## Task directions
Rewrite the material from the line containing "상품소개 (321, 51)" through the end of the material, swapping "채용" for "모집" and leaving everything else unchanged. Do not include the pictures in your answer.
───── Given entries
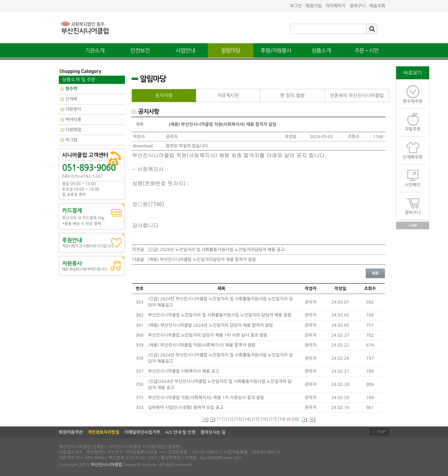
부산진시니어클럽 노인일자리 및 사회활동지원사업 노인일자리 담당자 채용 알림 (220, 315)
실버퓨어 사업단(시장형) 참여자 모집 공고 (186, 407)
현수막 (71, 89)
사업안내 (185, 51)
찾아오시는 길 (213, 432)
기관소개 (94, 51)
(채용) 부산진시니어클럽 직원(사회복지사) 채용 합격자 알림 (202, 345)
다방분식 (73, 109)
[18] (281, 419)
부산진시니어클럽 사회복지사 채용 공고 (184, 371)
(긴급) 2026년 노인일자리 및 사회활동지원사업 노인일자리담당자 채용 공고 (216, 249)
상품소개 (321, 51)
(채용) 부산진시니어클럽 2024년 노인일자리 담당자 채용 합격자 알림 (211, 325)
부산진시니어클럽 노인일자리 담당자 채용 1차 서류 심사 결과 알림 (208, 335)
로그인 (296, 6)
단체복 (71, 99)
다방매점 (73, 129)
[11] (221, 419)
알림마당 (231, 51)
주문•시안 (366, 51)
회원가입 (314, 6)
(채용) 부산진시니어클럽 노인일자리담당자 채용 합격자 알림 (202, 259)
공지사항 (164, 95)
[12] (229, 419)
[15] (255, 419)
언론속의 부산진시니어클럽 (356, 95)
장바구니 (357, 6)
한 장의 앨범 (292, 95)
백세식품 (73, 119)
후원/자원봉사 (276, 51)
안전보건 (140, 51)
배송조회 (377, 6)
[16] (264, 419)
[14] (247, 419)
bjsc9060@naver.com (221, 458)
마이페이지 (336, 6)
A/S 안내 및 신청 (180, 432)
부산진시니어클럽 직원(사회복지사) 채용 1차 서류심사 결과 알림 (206, 397)
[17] (273, 419)
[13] (238, 419)
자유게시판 (228, 95)
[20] (295, 419)
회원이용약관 (71, 432)
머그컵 (71, 140)
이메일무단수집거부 (142, 432)
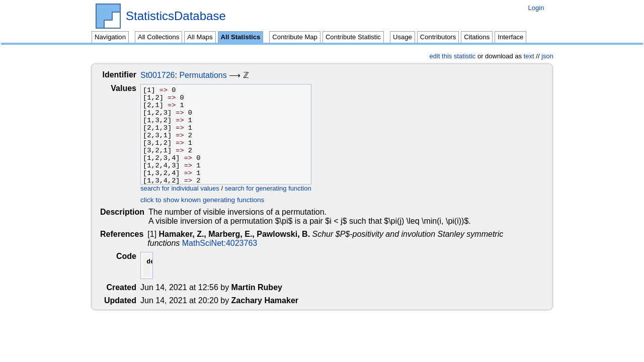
──────────
## Exercise output
상품소개 (321, 51)
(모집) 부산진시니어클럽 2024년 노인일자리 담당자 모집 합격자 알림 (211, 325)
부산진시니어클럽 노인일자리 담당자 모집 1차 서류 심사 결과 알림 (208, 335)
로그인 (296, 6)
단체복 (71, 99)
다방매점 (73, 129)
[11] (221, 419)
알림마당 (231, 51)
주문•시안 (366, 51)
회원가입 (314, 6)
(모집) 부산진시니어클럽 노인일자리담당자 모집 합격자 알림 (202, 259)
공지사항 (164, 95)
[12] (229, 419)
[15] (255, 419)
언론속의 부산진시니어클럽 (356, 95)
장바구니 (357, 6)
한 장의 앨범 (292, 95)
백세식품 (73, 119)
후원/자원봉사 (276, 51)
안전보건 (140, 51)
배송조회 (377, 6)
[16] (264, 419)
[14] (247, 419)
bjsc9060@naver.com (221, 458)
마이페이지 (336, 6)
A/S 안내 및 신청 (180, 432)
부산진시니어클럽 직원(사회복지사) 모집 1차 서류심사 결과 알림 (206, 397)
[17] (273, 419)
[13] (238, 419)
자유게시판 (228, 95)
[20] (295, 419)
회원이용약관 (71, 432)
머그컵 (71, 140)
이메일무단수집거부 (142, 432)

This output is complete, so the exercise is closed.